The stock market and the oil market have largely ignored geopolitical risk over the past year. An extreme lack of attention to geopolitics, plus an abundant crude supply, much of which is coming from the sanctioned nations of Russia, Iran, and Venezuela, have resulted in downside bets on oil prices.
Global players shaping risk in oil markets are intertwined and working with each other, supplying weapons and trading illicit and sanctioned crude, moved by Russia’s shadow fleet, helping to distort market signals and transparency.
From Russia’s war in Ukraine to escalating tensions in Asia, and ongoing uncertainty in Iran and Venezuela—there is no shortage of risk.
This month alone, the United States captured Venezuelan dictator Nicolas Maduro, a man and nation with significant ties to China and Russia. The same weekend, North Korea launched test missiles and China ratcheted up drills around Taiwan. Iran, a regime that has long fomented regional chaos with its oil money, began using extreme force to quell nationwide protests, instituting internet blackouts to prevent outsiders from seeing the true carnage on the ground.
Each of these events should have added risk to the market and led to rising oil prices, especially given that Russia, Iran, and Venezuela are major oil producing countries, producing roughly 15 mbd (million barrels per day) combined.
However, the U.S.is the largest oil producer in the world, producing nearly 14 mbd of crude oil.
A modest rise in oil prices should be welcomed in the U.S. as it would promote stability and investment in U.S. shale. Investing in U.S. shale provides economic growth, jobs, export revenue, and American energy dominance. It also reinforces energy security at home and abroad, supplanting unstable foreign production from nations like Iran.
Moreover, the U.S. consumer can handle modestly higher oil prices, which would support both the U.S. oil patch and the broader American economy, given that the U.S. is the largest crude oil producer and exporter in the world.
As the global leader in oil, natural gas production and oil exports—producing as much oil as Russia and Iran combined—the U.S. has an obligation to continue to lead in energy.
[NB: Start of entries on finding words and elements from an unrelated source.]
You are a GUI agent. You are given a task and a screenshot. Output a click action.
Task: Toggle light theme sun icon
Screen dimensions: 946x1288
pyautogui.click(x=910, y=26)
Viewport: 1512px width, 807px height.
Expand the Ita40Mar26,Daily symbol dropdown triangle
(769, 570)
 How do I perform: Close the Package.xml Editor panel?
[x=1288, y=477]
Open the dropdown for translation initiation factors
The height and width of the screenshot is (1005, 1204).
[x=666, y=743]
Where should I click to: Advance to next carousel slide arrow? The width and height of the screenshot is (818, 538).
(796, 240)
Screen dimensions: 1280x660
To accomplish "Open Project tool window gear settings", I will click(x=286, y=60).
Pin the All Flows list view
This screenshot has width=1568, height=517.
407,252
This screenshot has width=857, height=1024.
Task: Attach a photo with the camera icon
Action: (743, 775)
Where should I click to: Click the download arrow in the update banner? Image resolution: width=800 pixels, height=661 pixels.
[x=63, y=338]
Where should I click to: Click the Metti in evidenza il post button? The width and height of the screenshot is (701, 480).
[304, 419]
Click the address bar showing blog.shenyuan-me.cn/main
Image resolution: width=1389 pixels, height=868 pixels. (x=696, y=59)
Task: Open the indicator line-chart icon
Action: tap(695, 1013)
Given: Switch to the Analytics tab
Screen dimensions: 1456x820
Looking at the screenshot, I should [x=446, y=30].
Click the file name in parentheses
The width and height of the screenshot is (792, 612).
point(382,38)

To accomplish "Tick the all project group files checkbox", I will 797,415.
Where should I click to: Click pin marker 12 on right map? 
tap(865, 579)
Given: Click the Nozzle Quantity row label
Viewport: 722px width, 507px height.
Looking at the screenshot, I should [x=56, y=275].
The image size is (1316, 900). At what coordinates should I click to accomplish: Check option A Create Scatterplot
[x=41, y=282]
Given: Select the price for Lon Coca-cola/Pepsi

Geopolitical instability and inhumane and illicit crude oil coming from sanctioned nations makes U.S. oil production and continued investment in U.S. oil that much more critical.
U.S. crude oil production is produced under the rule of law with transparent production and transportation data. In contrast, Russia and Iran conceal how much oil they produce and sell their crude oil at extreme discounts to China.
Last weekend, I watched the Newcastle refinery in Wyoming transform local Rockies crude into products that power lives across the country, a reminder that energy is the foundation of modern life, economic stability, and national security. Continued global unrest should be a clarion call to the energy market and investors to focus on production and investment in the U.S., where the rule of law, free markets, and efficiencies in the U.S. shale patch drive not only returns and profitability but U.S. energy security and global energy security.